The topic he has chosen to hold forth on is Chinese Painting and Its Audiences which, as you can imagine, is right over my head. Whereas Dr. Clunas is an authority on art from the Ming period, my insight into their body of work begins and ends with the knowledge that they made vases. That ignorance, however, is the reason I decided to show up to the National Gallery today and last week to get some art facts jammed into my largely recalcitrant head-bone.
Last week's lecture, I hate to say, was all intro. The gist, as well as pretty much the rest of it, was that "Chinese art" as a concept is a blunt term that is applied both unwittingly and wittingly by various audiences of the art that has come out of China. It has been applied perhaps more wittingly (shut up it's probably a word) by the Chinese themselves and tells us something about their relationship to the creation and perception of art.

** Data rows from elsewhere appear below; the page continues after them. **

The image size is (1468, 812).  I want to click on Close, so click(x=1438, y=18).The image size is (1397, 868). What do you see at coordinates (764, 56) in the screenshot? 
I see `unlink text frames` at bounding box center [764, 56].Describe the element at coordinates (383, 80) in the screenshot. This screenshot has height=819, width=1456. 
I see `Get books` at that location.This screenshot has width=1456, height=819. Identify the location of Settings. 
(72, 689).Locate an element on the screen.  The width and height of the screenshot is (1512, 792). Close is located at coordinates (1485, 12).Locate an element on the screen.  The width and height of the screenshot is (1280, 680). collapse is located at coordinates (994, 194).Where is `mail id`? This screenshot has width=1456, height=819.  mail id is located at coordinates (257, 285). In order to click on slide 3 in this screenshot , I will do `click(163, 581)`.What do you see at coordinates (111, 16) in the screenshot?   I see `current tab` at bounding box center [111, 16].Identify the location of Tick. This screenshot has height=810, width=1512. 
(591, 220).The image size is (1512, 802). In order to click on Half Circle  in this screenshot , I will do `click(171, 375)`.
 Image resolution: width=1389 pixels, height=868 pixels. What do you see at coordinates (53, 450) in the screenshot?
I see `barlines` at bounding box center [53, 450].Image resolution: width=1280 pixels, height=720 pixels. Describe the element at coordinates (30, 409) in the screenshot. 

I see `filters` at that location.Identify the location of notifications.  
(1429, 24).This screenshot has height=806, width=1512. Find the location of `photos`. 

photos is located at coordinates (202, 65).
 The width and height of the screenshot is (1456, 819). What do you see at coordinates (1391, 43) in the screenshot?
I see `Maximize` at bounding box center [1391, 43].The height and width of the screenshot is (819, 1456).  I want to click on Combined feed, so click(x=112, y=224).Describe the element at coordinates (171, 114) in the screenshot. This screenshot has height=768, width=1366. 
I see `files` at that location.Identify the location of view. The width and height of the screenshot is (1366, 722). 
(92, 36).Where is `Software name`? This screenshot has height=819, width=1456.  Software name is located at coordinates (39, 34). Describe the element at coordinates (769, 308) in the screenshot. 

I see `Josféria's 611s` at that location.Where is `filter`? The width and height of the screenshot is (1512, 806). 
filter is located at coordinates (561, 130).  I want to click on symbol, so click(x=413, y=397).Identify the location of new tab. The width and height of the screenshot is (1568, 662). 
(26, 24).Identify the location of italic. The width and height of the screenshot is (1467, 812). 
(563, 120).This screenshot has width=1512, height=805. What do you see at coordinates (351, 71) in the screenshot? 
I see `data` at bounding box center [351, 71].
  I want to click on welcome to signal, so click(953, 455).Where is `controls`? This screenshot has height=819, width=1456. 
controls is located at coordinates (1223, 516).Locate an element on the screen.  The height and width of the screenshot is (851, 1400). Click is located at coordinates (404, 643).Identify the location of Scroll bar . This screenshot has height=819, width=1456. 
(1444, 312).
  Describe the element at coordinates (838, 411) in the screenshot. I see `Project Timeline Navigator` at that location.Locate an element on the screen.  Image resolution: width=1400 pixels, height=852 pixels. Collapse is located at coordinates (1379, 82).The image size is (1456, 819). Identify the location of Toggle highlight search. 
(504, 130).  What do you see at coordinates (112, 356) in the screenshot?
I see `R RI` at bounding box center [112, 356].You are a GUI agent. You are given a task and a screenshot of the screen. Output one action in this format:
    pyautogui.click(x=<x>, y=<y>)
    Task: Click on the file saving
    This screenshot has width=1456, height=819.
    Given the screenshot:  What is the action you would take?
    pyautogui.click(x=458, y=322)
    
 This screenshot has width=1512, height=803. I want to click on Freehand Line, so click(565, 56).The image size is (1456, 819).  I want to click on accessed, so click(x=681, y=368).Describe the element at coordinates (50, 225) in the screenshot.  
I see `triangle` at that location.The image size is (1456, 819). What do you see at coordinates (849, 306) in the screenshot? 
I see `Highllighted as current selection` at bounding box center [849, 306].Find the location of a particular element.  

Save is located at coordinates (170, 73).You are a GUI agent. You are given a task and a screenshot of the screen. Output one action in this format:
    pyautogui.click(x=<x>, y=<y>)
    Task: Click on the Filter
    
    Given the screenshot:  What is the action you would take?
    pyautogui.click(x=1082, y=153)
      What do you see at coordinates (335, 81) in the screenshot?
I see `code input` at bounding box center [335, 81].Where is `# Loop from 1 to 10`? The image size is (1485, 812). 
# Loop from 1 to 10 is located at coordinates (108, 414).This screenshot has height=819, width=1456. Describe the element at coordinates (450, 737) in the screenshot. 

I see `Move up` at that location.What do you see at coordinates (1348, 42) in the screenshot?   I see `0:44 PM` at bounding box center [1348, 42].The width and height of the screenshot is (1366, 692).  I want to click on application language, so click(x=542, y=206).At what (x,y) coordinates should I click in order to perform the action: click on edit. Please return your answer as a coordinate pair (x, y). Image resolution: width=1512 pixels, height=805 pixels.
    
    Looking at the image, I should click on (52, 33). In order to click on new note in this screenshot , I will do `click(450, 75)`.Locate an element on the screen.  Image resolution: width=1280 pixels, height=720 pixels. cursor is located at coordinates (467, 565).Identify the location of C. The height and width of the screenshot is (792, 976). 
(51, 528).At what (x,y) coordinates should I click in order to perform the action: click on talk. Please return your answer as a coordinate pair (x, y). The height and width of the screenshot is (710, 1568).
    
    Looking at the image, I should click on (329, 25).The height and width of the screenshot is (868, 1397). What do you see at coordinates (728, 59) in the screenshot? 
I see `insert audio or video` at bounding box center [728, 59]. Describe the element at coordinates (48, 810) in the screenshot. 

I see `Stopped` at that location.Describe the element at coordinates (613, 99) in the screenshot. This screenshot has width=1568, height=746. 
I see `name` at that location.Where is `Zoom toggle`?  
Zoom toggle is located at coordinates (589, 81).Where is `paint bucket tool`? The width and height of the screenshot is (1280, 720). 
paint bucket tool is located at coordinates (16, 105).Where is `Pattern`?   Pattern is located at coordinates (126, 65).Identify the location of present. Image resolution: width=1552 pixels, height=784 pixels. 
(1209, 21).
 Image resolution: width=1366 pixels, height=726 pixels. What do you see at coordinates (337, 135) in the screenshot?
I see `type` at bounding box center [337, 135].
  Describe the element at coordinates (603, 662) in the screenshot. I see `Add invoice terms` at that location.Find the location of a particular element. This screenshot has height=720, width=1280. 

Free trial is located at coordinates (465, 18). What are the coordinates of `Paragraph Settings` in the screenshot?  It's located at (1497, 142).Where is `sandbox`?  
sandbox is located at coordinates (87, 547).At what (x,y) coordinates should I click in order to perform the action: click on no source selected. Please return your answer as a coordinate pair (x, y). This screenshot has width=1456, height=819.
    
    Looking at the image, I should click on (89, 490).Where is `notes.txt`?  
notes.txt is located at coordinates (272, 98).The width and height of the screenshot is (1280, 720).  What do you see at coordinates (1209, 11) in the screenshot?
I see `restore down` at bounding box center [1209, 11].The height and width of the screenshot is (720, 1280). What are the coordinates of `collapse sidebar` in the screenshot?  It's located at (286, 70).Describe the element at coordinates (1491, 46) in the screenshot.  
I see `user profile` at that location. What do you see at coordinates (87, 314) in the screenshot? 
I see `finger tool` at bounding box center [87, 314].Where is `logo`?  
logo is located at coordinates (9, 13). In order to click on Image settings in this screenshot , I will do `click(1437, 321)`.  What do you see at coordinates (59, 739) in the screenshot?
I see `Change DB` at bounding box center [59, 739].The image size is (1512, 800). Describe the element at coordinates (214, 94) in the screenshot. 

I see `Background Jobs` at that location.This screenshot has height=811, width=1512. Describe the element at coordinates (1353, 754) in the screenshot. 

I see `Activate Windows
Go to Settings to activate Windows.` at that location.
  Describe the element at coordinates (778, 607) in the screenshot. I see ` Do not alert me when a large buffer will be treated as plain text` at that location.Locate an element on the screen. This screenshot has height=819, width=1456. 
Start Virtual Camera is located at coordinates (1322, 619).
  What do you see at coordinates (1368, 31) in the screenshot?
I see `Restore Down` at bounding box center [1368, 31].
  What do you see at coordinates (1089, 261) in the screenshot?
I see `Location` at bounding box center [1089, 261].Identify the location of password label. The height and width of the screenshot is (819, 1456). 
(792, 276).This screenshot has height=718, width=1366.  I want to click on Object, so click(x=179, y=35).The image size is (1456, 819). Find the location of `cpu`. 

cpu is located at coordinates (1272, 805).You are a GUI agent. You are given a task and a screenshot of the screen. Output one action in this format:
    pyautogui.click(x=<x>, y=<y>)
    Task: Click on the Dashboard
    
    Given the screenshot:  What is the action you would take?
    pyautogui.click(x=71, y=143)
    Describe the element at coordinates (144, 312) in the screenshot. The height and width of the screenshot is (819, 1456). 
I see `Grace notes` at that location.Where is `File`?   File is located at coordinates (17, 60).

Today's lecture dealt with how courtly and erudite gentlemen of China past interacted with art of the Ming and shortly post-Ming period. (I could be wrong about the eras because, as I intimated above, I'm about as sharp as a potato when it comes to Asian art of any stripe. A clever, but fairly ignorant potato.)
Anyway, knowing very little has seldom stopped me from forming an opinion that I will gladly come to blows over, so I chose to discount the lecture's main theme and develop my own. While Professor Clunas was suggesting (I think) that the active viewing of art was a form of encouraged self-improvement in China's Ming dynasty and that the meta-paintings (the paintings being perused within the paintings) gave form to a notion of capital-A art peculiar to China at the time, I wanted to know what social and spiritual benefit the appreciation of art was supposed to have at the time.
It seemed to me that the meta-paintings being reviewed by the characters of the paintings tended to have a great deal of correspondence with the paintings in which they appeared. This was most true in the paintings wherein the meta-painting was not fully displayed, but was on a scroll that curved so you could see just a lower portion of the meta-painting's subject. I noticed that often the visible portion of the meta-painting mirrored in subject or at least form the corresponding right or left hand section of the actual painting.
This would make sense if the idea of viewing a painting was to appreciate more ideally the essence of what was being depicted. If art was supposed to bring a truer sense of the natural and sublime, in the same way I understand calligraphy was supposed to refine the thoughts of the calligrapher, then this trope makes a lot of sense. If not, then I'm back to being a dopey art monkey. I wish there were a Q and A after the lectures. Maybe there is and dopey monkeys aren't invited.